Quería responder a su decadencia con el bunga-bunga.
Cuando sobrevinieron problemas financieros
serios, se mantuvo como si nada estuviera ocurriendo, a pesar de que la
economía italiana estaba totalmente estancada, la crisis de la deuda pública
fuera cada vez más apremiante y el regodeo de la política pospusiera una y otra
vez las reformas necesarias. También rompió con su antiguo aliado Gianfranco
Fini, al grado que el neofascista parecía un demócrata al lado de Berlusconi.
Era Nerón tocando la lira ante el incendio de Roma.
Resulta por lo menos aleccionador
constatar que lo que no logró la oposición, lo que no logró la prensa, lo que
no lograron los jueces, lo haya logrado el mercado. Que Berlusconi haya caído
por la gracia de ese tótem del cual él siempre se declaró ferviente admirador.
Pero es claro que, si seguía en el poder –pensando en leyes para salvarse a sí
mismo de la persecución de la justicia, nunca para su país- la idea misma de
unidad monetaria europea se iría al traste. La de Italia es una economía
demasiado grande como para ser rescatada de manera tradicional (y eso que, con
Silvio, pasó del 5º al 8º lugar mundial).
“El hombre que jodió un país entero”, lo
calificó alguna vez The Economist en una portada. Sí, pero también un
país entero (o algo así como la mitad más uno de un país) que se dejó joder,
seducido por las poses de playboy, por el nacionalismo de opereta, por el temor
al fantoche del “comunismo”. Un país que se vistió de modernidad cuando en
realidad abrazaba el inmovilismo y las antiguas formas corruptas de ligar poder
político y negocios, con Berlusconi más desfachatadas que nunca. Un país que
decía mirar al futuro cuando corría hacia su pasado más negro.

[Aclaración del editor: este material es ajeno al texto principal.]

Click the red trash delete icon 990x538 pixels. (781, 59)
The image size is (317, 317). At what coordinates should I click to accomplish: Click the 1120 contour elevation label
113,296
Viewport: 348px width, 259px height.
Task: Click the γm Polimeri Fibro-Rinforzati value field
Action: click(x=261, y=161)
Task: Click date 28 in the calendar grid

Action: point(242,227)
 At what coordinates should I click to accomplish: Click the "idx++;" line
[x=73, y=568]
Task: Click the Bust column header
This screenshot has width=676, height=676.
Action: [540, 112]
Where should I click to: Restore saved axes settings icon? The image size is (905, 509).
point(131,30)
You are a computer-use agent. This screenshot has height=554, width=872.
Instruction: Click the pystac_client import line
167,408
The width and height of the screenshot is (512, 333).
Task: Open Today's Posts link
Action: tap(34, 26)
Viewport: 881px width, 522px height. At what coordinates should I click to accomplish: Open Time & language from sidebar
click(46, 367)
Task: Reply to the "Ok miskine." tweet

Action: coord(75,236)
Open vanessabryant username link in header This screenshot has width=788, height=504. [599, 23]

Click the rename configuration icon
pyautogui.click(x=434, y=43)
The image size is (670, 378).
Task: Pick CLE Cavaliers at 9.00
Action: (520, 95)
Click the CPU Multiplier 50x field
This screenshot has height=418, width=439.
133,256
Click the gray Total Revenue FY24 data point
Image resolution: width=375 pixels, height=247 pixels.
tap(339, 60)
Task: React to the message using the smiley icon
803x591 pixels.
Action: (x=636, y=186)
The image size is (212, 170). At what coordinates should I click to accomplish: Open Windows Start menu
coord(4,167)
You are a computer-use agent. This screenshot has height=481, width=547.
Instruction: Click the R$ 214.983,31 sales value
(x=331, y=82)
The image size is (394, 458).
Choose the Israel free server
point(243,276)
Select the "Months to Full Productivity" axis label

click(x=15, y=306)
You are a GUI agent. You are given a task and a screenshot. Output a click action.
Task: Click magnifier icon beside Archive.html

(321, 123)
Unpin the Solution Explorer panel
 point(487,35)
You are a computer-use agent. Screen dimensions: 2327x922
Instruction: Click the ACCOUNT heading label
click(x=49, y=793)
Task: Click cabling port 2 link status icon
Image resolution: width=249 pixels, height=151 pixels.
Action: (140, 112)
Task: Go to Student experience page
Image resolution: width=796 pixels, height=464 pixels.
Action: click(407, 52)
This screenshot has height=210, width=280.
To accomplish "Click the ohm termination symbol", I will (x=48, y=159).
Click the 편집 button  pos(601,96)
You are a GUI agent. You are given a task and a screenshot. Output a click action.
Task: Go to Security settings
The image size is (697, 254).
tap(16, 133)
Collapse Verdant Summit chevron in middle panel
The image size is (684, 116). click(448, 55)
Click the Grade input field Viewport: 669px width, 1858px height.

Luego de que salió del poder, y tuvo que
pasar un tiempo largo en líos con la justicia (al final nunca fue castigado),
Berlusconi rehízo Forza Italia, que acabó siendo un socio menor de la coalición
que ahora gobierna Italia, encabezada por los neofascistas de Giorgia Meloni.
Pero los efectos del paso de Berlusconi
por la política han sido duraderos: ahora el modelo hegemónico de los partidos
es que sean de conducción carismática y unipersonal; los ataques culturales a
la izquierda en sus televisoras y en otros medios de comunicación ayudaron a
que el electorado se moviera hacia la derecha, empezando por el nacionalismo
ramplón; sus exabruptos machistas, pretendidamente ingeniosos, tuvieron efectos
culturales reales; también lo tuvieron sus presiones para distorsionar el
sistema judicial italiano.
Berlusconi fue un pionero del populismo del siglo XXI. Por eso, a su muerte, la gente se divide en dos entre quienes lo veneran y quienes lo desprecian. Como se dividían los invitados que discutían a gritos en sus programas de TV.